No terminar como Occitania

Ahora que Cataluña se ha convertido en un lodazal de proporciones cósmicas, me gusta escaparme a Occitania para encontrar el consuelo espurio de quien piensa que todo podría ser peor. El Estado francés, tan eficaz en sus genocidios culturales diversos, se hace presente en todos y cada uno de los pueblos y ciudades de este país donde hasta hace 250 años la lengua francesa era casi tan extraña como la turca o la china.

Podríamos decir que Francia no existe hasta que bretones, occitanos y norcatalanes no se encuentran en algún rincón de Europa recibiendo órdenes en un idioma que no entendían mucho y luchando por París, durante la guerra francoprusiana o la Primera Guerra Mundial. Hoy, cada municipio tiene su monumento a los héroes de la gran guerra, que hizo más por la vertebración del Estado nación que aquel repulsivo «Soyez propres, parlez français» («Sed limpios, hablad francés»).
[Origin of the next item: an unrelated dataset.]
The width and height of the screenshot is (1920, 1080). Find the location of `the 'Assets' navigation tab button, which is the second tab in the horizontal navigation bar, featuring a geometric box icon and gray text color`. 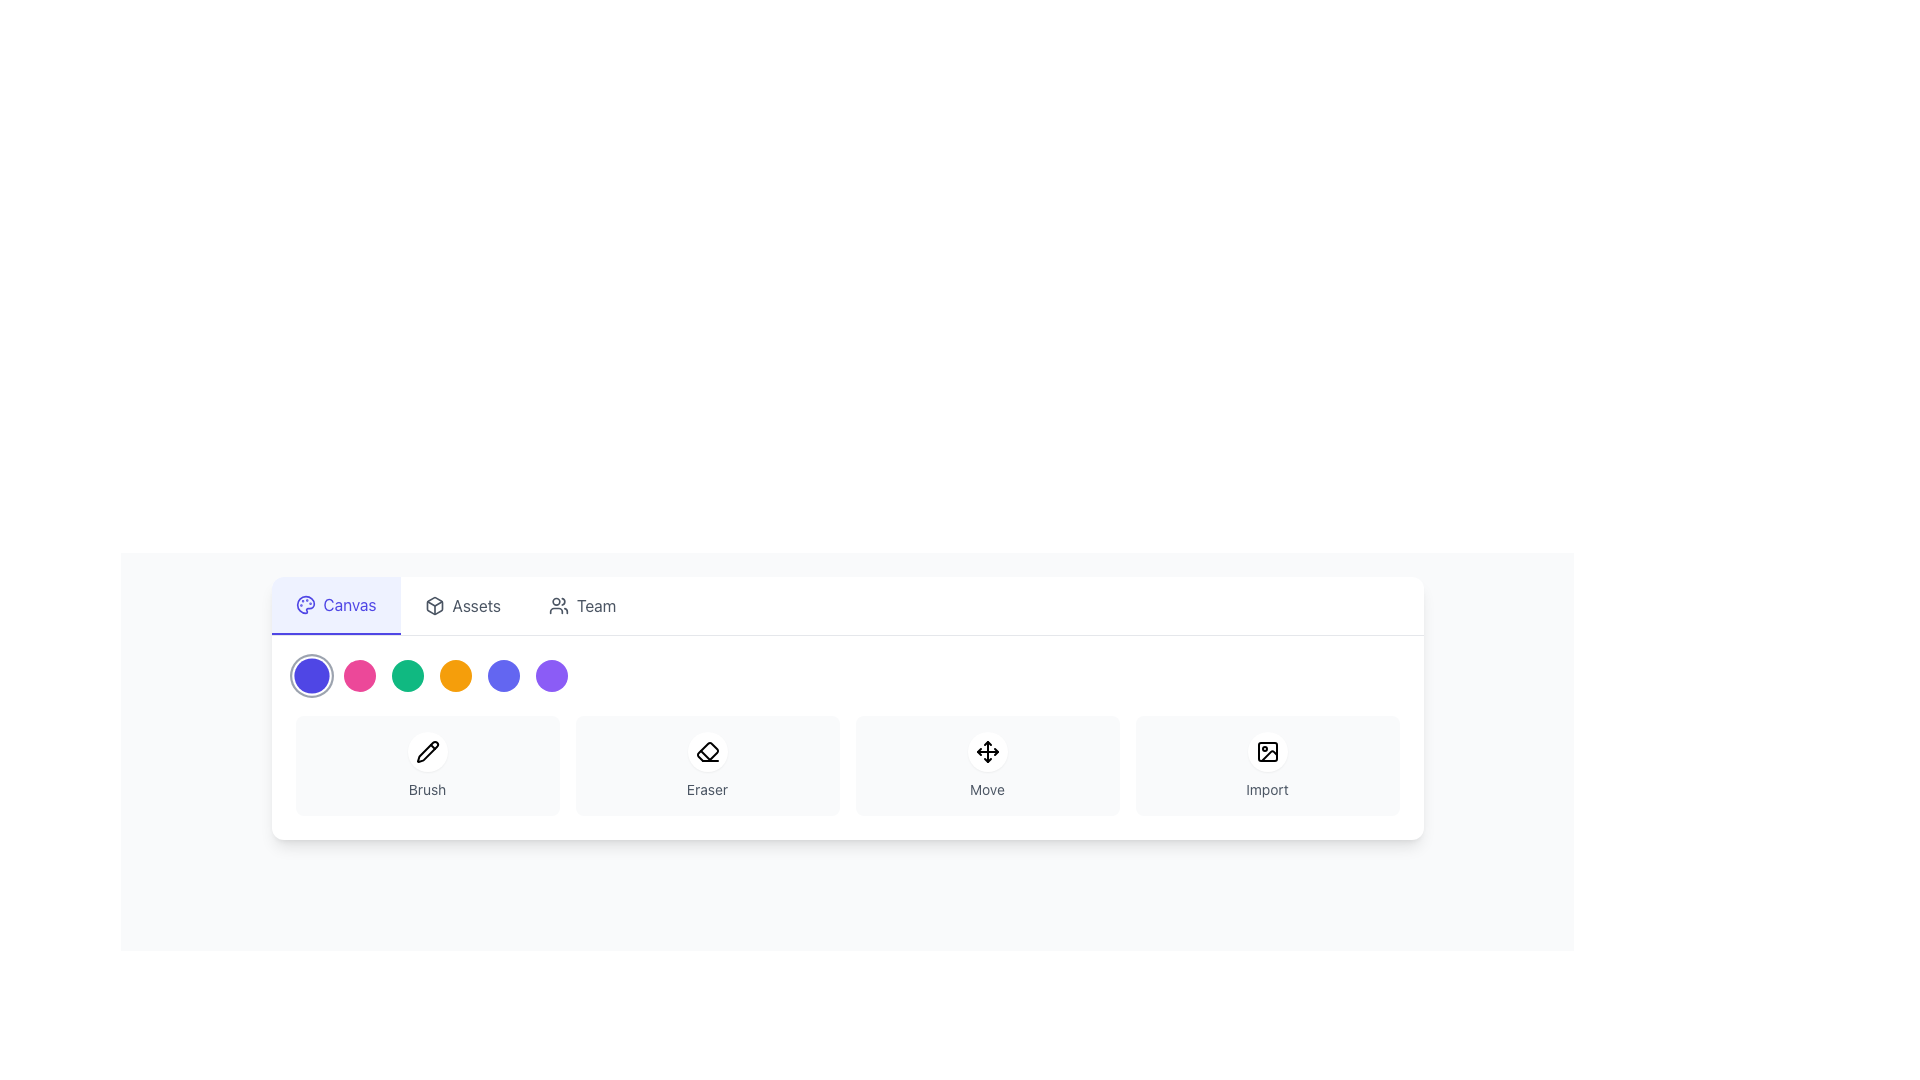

El contraste entre los arcos de triunfo o las avenidas a imagen y semejanza de París, y las calles antiguas rebautizados con nombres de hombres de cultura -francesa- deja entrever un pasado hecho añicos por la potencia de un Estado que ha sabido imponerse por la fuerza y por las promesas de una república que hoy hace aguas por todas partes. Todas aquellas ciudades de pasado esplendoroso, engullidas por un jacobinismo que se lo ha chupado todo y sólo les ha dejado los huesos, son hoy la viva representación de una decadencia francesa que, dejando aparte a París, sólo podrán superar si son ellas mismas.

Sin la independencia -y si no fuera por la fuerza que tiene Barcelona- Cataluña podría acabar como Occitania dentro de unas cuantas generaciones. El Estado español siempre ha sido más torpe que el francés a la hora de eliminar sus minorías -y además no ha tenido nunca gran cosa para ofrecer a cambio-, pero todo esto puede cambiar ahora que los políticos independentistas han renunciado a todo y el Estado ya no tiene que disimular nada después de haber finiquitado esta excepción de falsas concesiones que ha sido la autonomía.

Con la Generalitat vacía de poder, los ayuntamientos serán las únicas instituciones desde donde se podrá hacer un mínimo de política. Barcelona puede liderar esta nueva etapa o puede convertirse en una ciudad de provincias dentro de un territorio abducido por los impulsos recentralizadores. Poner este debate en el centro de unas primarias abiertas en el independentismo es clave para esculpir un proyecto sólido que permita que Barcelona lidere esta transformación, más allá de los programas electorales que cada partido pueda elaborar desde la oscuridad de su despacho. Pero de esto de las primarias ya hablaremos otro día.